▸ TASK STATEMENT: Please set down only the lines from the one containing "You are a computer-use" through the end of the entries below, exactly, minus any pictures.

(Items from a dataset)
+===+

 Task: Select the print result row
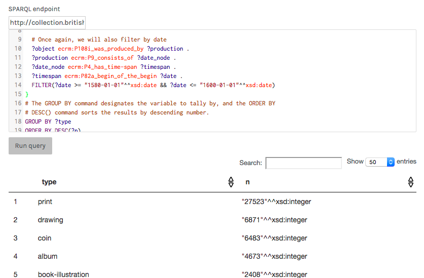tap(45, 202)
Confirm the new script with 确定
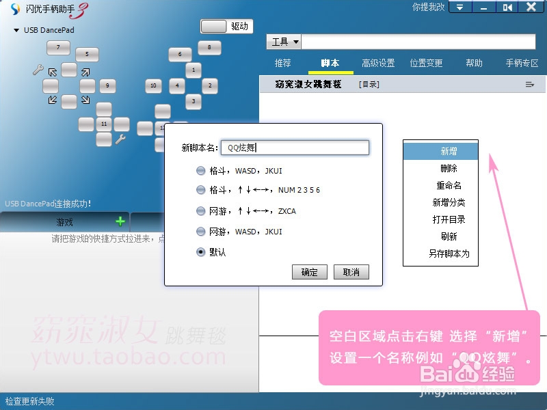Viewport: 547px width, 410px height. 309,271
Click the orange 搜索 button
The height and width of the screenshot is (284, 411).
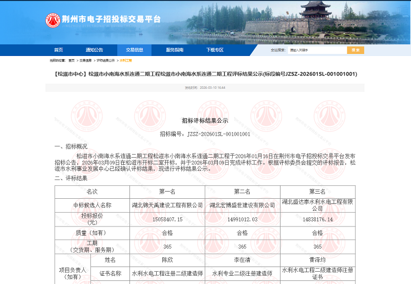pyautogui.click(x=356, y=50)
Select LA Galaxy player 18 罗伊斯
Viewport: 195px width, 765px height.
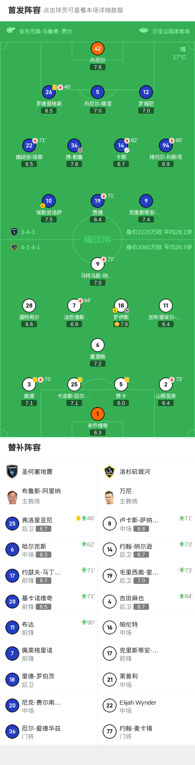coord(121,306)
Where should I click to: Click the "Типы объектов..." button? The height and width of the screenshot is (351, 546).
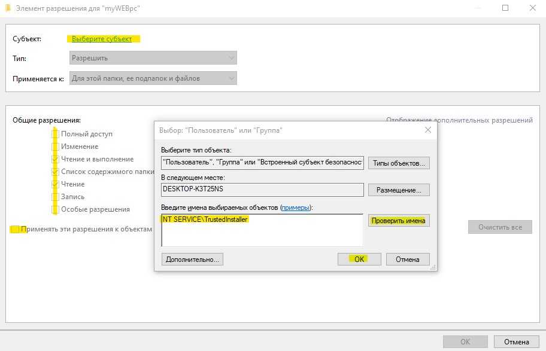[x=399, y=163]
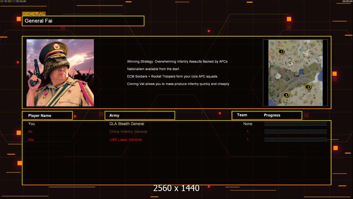Viewport: 353px width, 199px height.
Task: Click the Progress column header
Action: pyautogui.click(x=272, y=115)
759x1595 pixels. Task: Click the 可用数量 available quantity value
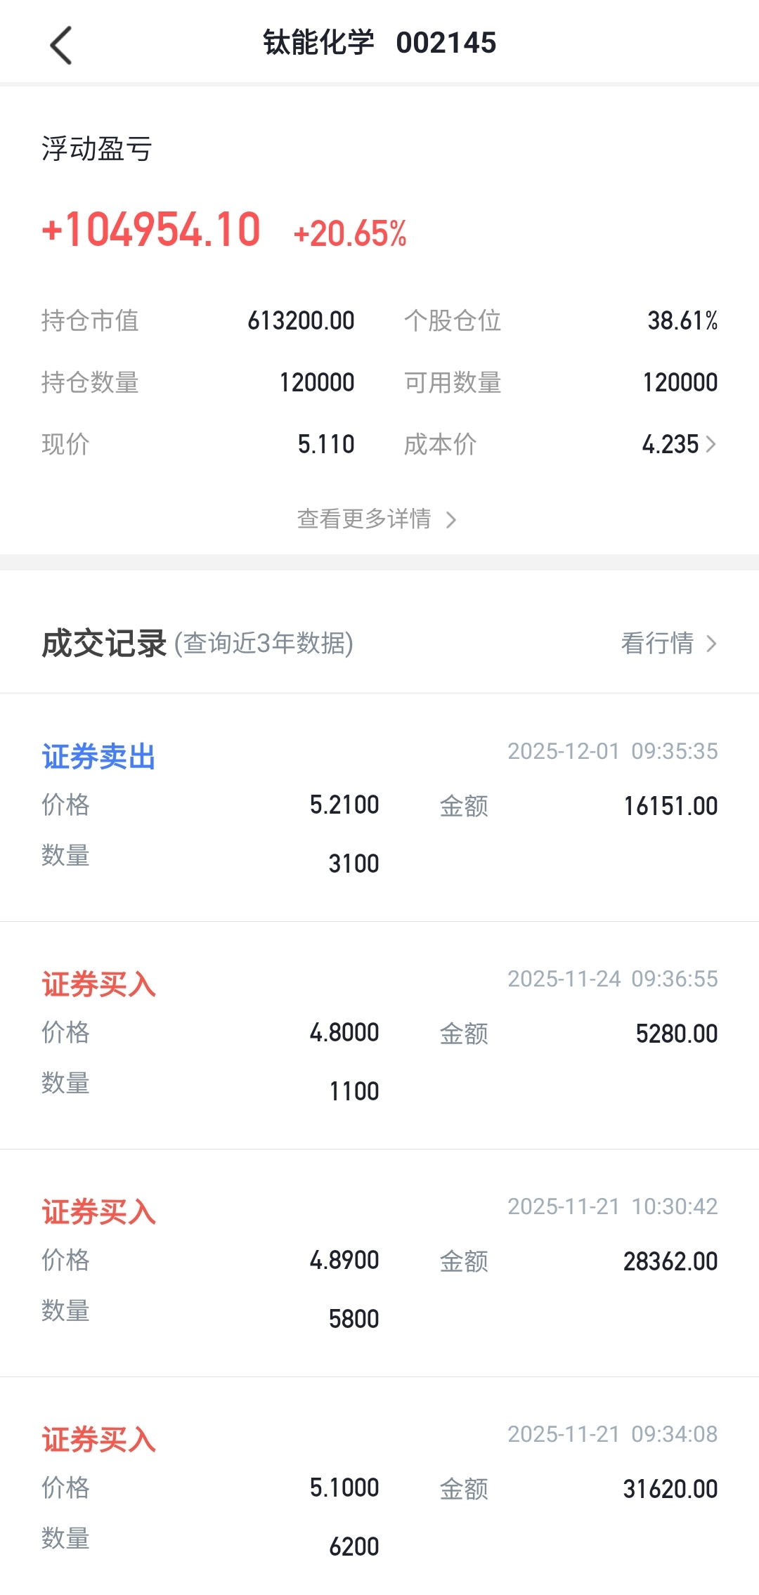coord(680,383)
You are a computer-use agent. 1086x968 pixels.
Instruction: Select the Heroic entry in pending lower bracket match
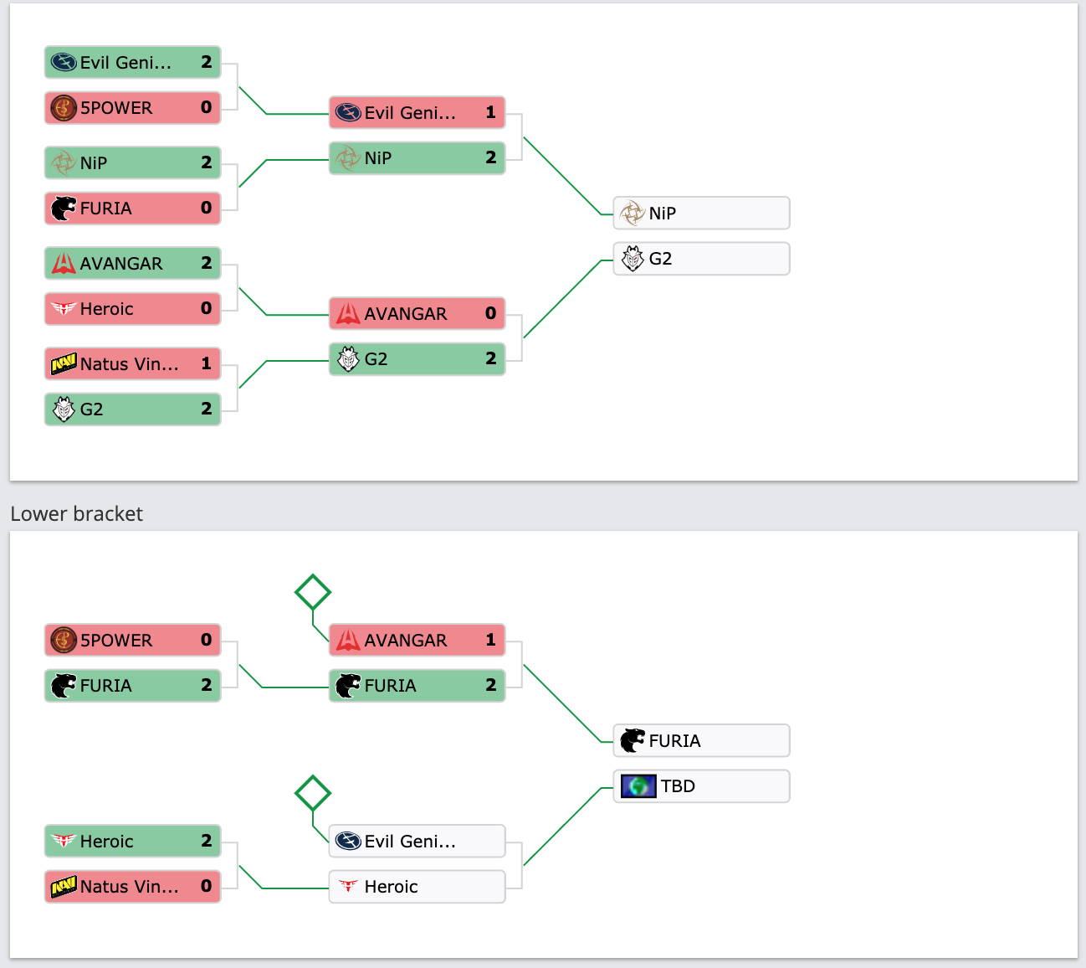(x=417, y=887)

+===+

▸ RESULT OF THE EXERCISE:
You are a computer-use agent. 1086x968 pixels.
Instruction: Select the Heroic entry in pending lower bracket match
(x=417, y=887)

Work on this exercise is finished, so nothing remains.